[Given request]: Display each line of the listing below that contains the string "header". Treat uppercase and lowercase letters as different.

[Input data]:
_____

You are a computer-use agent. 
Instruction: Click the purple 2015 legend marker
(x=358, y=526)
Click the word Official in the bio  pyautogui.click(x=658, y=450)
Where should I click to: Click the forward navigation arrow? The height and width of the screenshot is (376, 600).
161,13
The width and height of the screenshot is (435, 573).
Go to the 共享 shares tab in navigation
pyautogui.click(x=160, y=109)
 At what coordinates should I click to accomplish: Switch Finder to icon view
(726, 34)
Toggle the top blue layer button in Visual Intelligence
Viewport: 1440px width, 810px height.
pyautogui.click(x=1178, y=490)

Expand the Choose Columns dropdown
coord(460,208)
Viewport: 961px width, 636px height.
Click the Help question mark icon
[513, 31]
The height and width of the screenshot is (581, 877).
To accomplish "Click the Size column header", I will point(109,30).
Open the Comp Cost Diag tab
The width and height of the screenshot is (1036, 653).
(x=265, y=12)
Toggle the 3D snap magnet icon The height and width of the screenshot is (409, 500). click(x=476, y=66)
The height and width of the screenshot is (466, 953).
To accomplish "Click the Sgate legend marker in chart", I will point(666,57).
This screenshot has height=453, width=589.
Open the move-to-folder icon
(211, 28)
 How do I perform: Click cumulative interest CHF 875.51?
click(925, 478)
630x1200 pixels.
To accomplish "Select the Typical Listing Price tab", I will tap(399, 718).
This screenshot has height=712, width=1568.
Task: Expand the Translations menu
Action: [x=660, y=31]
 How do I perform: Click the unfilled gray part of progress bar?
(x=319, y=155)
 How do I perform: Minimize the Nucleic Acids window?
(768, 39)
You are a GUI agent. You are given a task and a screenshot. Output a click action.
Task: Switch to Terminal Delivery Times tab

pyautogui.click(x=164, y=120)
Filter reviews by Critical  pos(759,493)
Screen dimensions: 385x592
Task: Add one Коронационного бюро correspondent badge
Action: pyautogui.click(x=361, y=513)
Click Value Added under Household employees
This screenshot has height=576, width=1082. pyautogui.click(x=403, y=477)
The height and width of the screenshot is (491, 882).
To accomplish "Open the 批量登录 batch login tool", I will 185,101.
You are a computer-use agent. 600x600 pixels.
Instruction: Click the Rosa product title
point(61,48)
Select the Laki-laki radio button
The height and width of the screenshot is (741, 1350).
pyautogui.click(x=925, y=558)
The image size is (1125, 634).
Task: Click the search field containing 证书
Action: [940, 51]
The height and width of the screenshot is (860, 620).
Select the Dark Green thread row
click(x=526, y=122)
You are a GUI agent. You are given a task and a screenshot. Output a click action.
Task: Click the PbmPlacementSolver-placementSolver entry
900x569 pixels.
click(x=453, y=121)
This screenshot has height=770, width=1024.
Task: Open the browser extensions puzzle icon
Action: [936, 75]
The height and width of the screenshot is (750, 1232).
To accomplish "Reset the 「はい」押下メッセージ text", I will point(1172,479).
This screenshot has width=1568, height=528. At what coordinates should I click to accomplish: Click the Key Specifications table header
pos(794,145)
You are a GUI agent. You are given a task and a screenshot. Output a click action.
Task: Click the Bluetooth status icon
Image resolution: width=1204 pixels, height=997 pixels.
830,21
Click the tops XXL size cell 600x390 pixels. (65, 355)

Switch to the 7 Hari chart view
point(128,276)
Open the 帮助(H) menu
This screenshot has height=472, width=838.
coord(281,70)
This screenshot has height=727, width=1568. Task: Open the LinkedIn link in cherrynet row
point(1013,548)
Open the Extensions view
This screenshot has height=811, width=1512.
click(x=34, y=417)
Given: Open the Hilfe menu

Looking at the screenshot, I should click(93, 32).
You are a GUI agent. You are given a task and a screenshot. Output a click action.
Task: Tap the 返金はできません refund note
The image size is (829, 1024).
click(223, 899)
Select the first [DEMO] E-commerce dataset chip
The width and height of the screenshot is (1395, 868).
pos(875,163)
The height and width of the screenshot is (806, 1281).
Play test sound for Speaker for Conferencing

_____

[Answer to the problem]:
To accomplish "Click the Size column header", I will point(109,30).
This screenshot has width=1568, height=528. At what coordinates should I click to accomplish: Click the Key Specifications table header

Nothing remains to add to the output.